The next feature is called Party Shuffle. Most of us know what shuffling is. This is sort of an advanced shuffle, which shows you...it automatically chooses songs from your music library, displays the just played and the upcoming, about to be played songs, and let's you easily rearrange or add or delete the upcoming songs on the fly like a DJ would do. It's the perfect DJ for parties and other gatherings, but it's also a really great way to listen to your own music library and get reacquainted with songs that you might not normally play, but there was a reason you put them in your personal music library to begin with, and you can rediscover that. We think it's going to be very popular.
Another new feature that we've added is called Radio Charts. Now, we're the first people that added really great Billboard Charts to online music and it's been a big hit. We've gone even further now with Radio Charts. Let's say you're driving home from work and you hear a really great song on the radio. Well, now with Radio Chart you can get home, look up that radio station in iTunes and see the playlist of the songs they've been playing, find the song you heard and buy it with just one click. It's pretty cool. So, that's Radio Charts.
We now have a new music video section on iTunes, a video section which pulls together all the music videos. We have more than ever now and we've also added a movie trailer site, so that if you're in iTunes you can watch movie trailers right then, right there, and we have links to buy songs from the soundtrack to that movie or possibly audio books related to that movie.
Now, we've also enhanced the rights that you get when you buy a song. You can now play songs purchased from the iTunes Music Store on up to five personal computers, that's up from three personal computers before, and that includes not just new songs you buy from today on, but all the songs you ever bought in iTunes you can now play on up to five personal computers. And this is really -- this has really been from feedback from users and ourselves. I mean, you know, you've got machines at home, maybe it's not just your computer, but maybe you want to play your music on a spouse's computer, maybe one of your kid's computers. You've also got a computer at work you'd like to have your music on and you've got a notebook for when you channel, and it adds up real fast and we think going to five personal computers is going to make a lot of people very happy.

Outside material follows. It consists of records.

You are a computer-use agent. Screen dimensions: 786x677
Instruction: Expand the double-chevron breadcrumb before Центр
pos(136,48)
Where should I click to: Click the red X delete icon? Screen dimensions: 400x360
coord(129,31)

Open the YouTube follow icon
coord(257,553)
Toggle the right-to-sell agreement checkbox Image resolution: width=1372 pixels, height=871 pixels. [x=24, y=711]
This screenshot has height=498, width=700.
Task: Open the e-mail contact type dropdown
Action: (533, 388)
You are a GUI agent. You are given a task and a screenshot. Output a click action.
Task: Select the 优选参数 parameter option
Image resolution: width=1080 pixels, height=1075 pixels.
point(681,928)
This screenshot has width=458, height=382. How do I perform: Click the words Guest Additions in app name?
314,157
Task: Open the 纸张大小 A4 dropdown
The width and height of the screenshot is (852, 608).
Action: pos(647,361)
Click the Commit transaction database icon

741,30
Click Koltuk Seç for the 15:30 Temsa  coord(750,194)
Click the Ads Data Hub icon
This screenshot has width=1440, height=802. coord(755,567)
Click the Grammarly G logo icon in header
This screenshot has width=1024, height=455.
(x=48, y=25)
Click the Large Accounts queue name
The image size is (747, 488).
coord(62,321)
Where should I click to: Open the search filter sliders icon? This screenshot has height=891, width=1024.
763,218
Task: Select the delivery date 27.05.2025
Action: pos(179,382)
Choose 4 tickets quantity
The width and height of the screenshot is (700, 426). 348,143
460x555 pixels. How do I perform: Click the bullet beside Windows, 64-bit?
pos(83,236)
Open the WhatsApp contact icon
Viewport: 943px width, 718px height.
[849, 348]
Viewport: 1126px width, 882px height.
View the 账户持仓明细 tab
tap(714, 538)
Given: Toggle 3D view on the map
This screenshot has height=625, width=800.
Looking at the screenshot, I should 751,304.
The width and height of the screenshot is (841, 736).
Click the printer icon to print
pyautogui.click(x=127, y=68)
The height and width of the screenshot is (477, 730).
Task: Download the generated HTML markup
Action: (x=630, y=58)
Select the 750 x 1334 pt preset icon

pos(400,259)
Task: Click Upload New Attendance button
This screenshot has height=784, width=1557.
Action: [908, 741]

One of the other big requests we got from our users is the ability to create and print jewel case inserts for the CDs that they burn. And we've added this to iTunes where it will automatically create just stunning CD jewel case artwork combining, you know, the album art and the track listing and we've made a lot of it come with some professionally designed templates, so the things just look great and we think, you know, for compilation CDs as an example, iTunes automatically generates a mosaic of the album covers representing the songs. It's really quite nice and I think the best it's ever been done and customers are going to be very happy with this.
Another thing we've added is automatic WMA to AAC conversions, that is automatic conversion from WMA -- which is the format that many people use on Windows -- to AAC -- which is the format that iTunes uses -- so that Windows users can automatically create iTunes versions of the songs encoded in unprotected WMA, which means if you're adding iTunes to your PC, you've got a music library in WMA, it will automatically create an iTunes version that is playable in iTunes, allow you to convert your library to iTunes and sync it to iPod just really in a snap. And this is going to help us a lot in the Windows market along with HP and some of the other things we're doing and we're excited about that.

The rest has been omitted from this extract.